The role of memory is quite important in retrieving that which was learned. This being the case, it is wise to explore how memory works so that we can exploit what is currently known about this process to promote learning, to make it easier, and to make it more efficient. One definition of memory is that it is “… the reactivation of a specific group of neurons, formed from persistent changes in the strength of connections between neurons” (The University of Queensland, 2018, para. 2). This begs the question’ How does this happen? The mechanism is termed synaptic plasticity (The University of Queensland, 2018). A synapse is a space between an axon and a dendrite. Upon stimulation, this space becomes flooded with a neurotransmitter that passes the electrical impulse over the gap (synapse) between the transmitting nerve cell to the receiving nerve cell. An increase or decrease in strength is determined by how often these synapses are activated. For example, imagine a grassy lawn. As people walk across this lawn in the same direction, a pathway is worn into the grass. This is like repetitive activity along a neuron, through a synapse, and on to another neuron and another synapse until the impulse reaches its destination. The more this path is used, the stronger the pathway. Yet, synaptic plasticity is perhaps not the only element contributing to the formation of memories. Neurogenesis (the birth of new nerve cells) also affects memory formation. This neurogenesis occurs in the hippocampus. There is some evidence that mice's memory can be improved by increasing neurogenesis. Vigorous physical exercise by humans increases neurogenesis, thereby, likely affecting memory.
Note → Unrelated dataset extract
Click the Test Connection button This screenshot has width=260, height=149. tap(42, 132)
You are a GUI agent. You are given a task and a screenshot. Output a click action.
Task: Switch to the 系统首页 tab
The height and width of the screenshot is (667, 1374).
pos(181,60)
Memories form an interconnected assembly of neurons, much like a matrix. This interconnection of neurons is a function of synaptic plasticity. This leads to the realization that memory does not reside in a single location. For example, recall a scene from childhood. Imagine a Sunday afternoon walk with a parent, On one of these walks, they found a hummingbird nest. It was a beautiful and wonderfully made nest of soft fibers. It contained three eggs. That memory resides in not one place but in several. There are the visual images of the nest, the tree branch, the woods, the mellow sunlight filtering through the trees Then, there are sounds associated with the event: the gentle wind whispering through the trees, the sound of the birds, the distant sound of water flowing in the river. There is also a memory of feeling the breeze pass over one’s arms, the fresh smell of the forest, the coolness associated with the river. As you can see, this memory involves more than one sense. The various sense memories are stored in different locations in the brain. It is thought that our marvelous brain coordinates the assembly of these sensations and synchronizes them to complete the entire memory.

Emotions play an important role in our memories. Intense emotions like fear or love help memory formation and significance. The University of Queensland Brain Institute (2018) observes that “This happens because of the amygdala, which brain imaging studies have shown is activated by emotional events. …this boosts memory encoding…by triggering the release of stress hormones, such as adrenaline and cortisol, to boost arousal” (para. 3). Too intense an emotion can have the opposite effect by invoking a more rigid stimulus-response association (The University of Queensland Brain Institute (2018).